::: Okuma Parçası :::
• resmi ilanlar
M. Cengiz Poyraz [email protected]

YARATMAK VE TANRI KAVRAMI ÜZERİNE

05.11.2013 00:24:18

 

  Son zamanlarda internet üzerinden insanın imanını zedeleyecek bazı felsefi paylaşımlar artarak devam etmektedir. İnsanla tanrı kavramını yanlış yorumlayarak insanı yaşadığı bu hayali alemin ve gerçekleşen her olayın zihin gücüyle yaratıcısıymış gibi anlatan bu iddiaları düzeltmek bir zaruret olmuştur.

 

 Bu gibi meseleler ulu orta irdelenecek konular değildir. Hz Mevlananın buyurduğu gibi “Sır ancak ona ehil olanın kulağına söylenir.” Bu sebepledir ki  aşağıda anlatacaklarımız özetin özetinin özeti mertebesindedir ve şu şekildedir.
::: Sağlanan Veriler :::
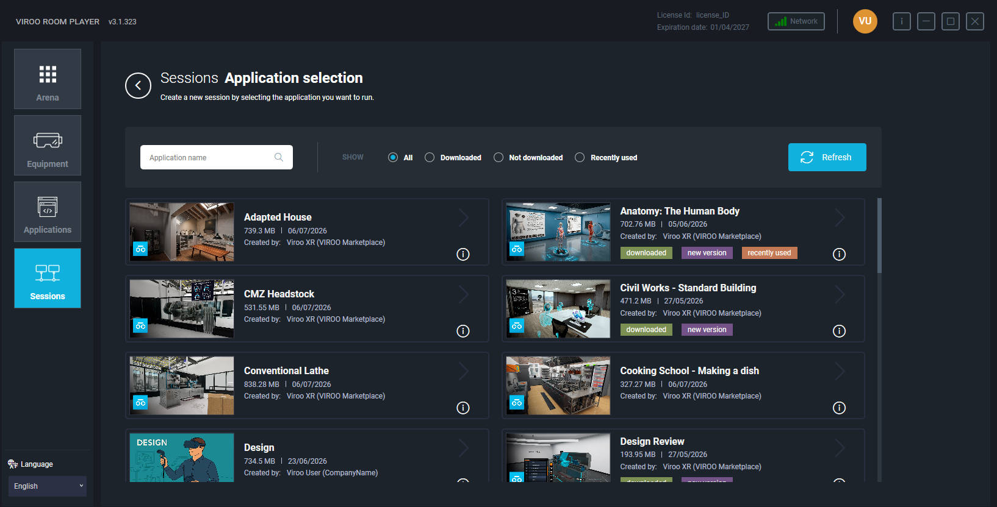Open info for Adapted House application
The image size is (997, 507).
463,254
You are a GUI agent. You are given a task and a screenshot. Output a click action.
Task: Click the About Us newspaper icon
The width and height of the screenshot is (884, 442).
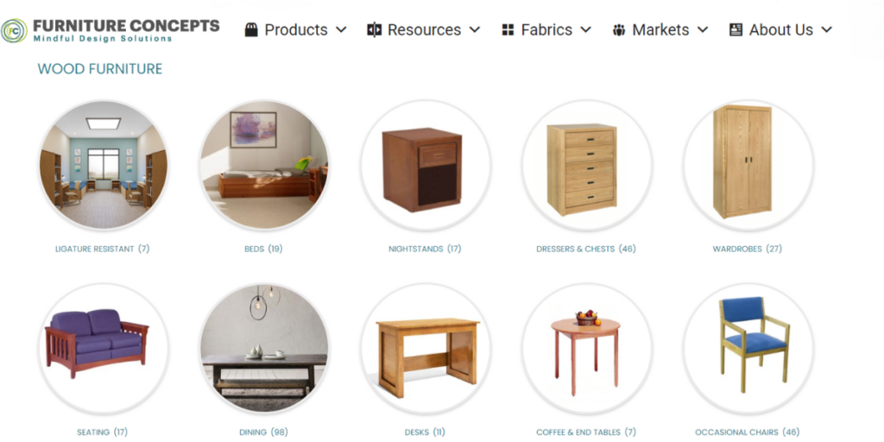(736, 30)
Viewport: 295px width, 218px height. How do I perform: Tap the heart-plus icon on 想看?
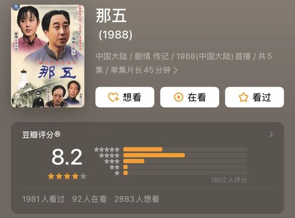[x=113, y=97]
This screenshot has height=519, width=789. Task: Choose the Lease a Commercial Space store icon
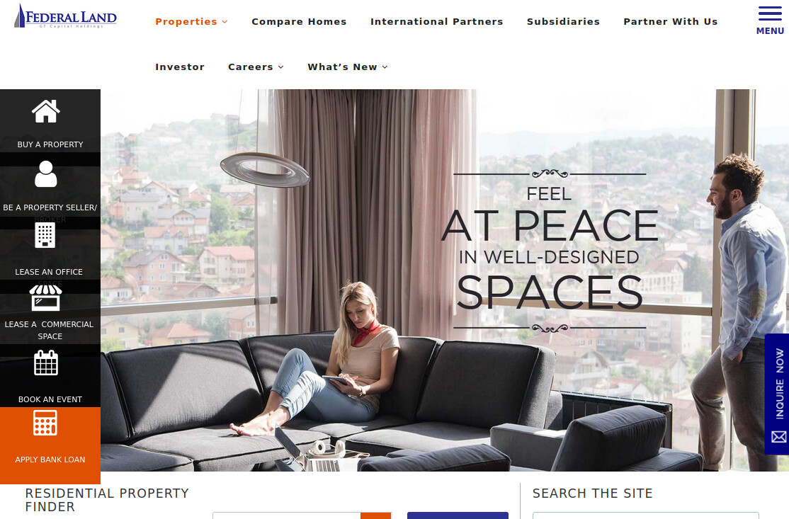[46, 297]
:::
- [Yazılı Soru 1]: "height" dizesinin geçtiği bütün kayıt satırlarını listeleyin; büyük-küçük harf ayrımı gözetilir.
- [Yazılı Soru 2]: Yaratmak ve Tanrı kavramı üzerine olan metni kaldığı yerden devam ettirin.
Metin ile kayıtlar birbirinden bağımsızdır.

- [Alıştırma Yanıtı 1]:
The width and height of the screenshot is (884, 442).
Viewport: 295px width, 218px height. How do I perform: Tap the heart-plus icon on 想看?
This screenshot has height=519, width=789. Task: Choose the Lease a Commercial Space store icon

- [Alıştırma Yanıtı 2]:
“Düşünceye yoğunlaşarak kendinizden enerji verdikçe o düşünceyi somutlaştırırsınız, maddeleştirirsiniz ve o düşündüğünüz gerçekleşir.” İddaası yanlış bir algılamadır. Gerçekleştirme, yaratma gücü yalnızca İlahi iradeye aittir. Yaratıcı yalnızca O dur. Ve yaratma kavramı Allah’tan başkasına asla izafe edilemez

 

“Haberiniz olsun, yaratmak da, emir de (yalnızca) O'nundur. Alemlerin Rabbi olan Allah ne Yücedir.” (Araf Suresi, 54)

  Ancak Kemalat mertebesine eren, önce Fenafillah, sorada Bekabillah olmuş, yani ölmeden önce ölmüş, Allah’ta yok olarak nefsini tamamen yok edebilmiş, sorada Allah’ta beka bulmuş yani daha bu dünyada iken O’na dönüp ruhuyla Allah’ta tekrar var olabilmiş kişinin her dediği hemen oluverir.

 

  Bu imanın kuvveden fiile çıkmasıdır. Taklidi imandan hakiki imana geçiş durumudur. Kamal mertebesidir. Uzak doğudaki ifadesiyle Nirvanaya ermedir.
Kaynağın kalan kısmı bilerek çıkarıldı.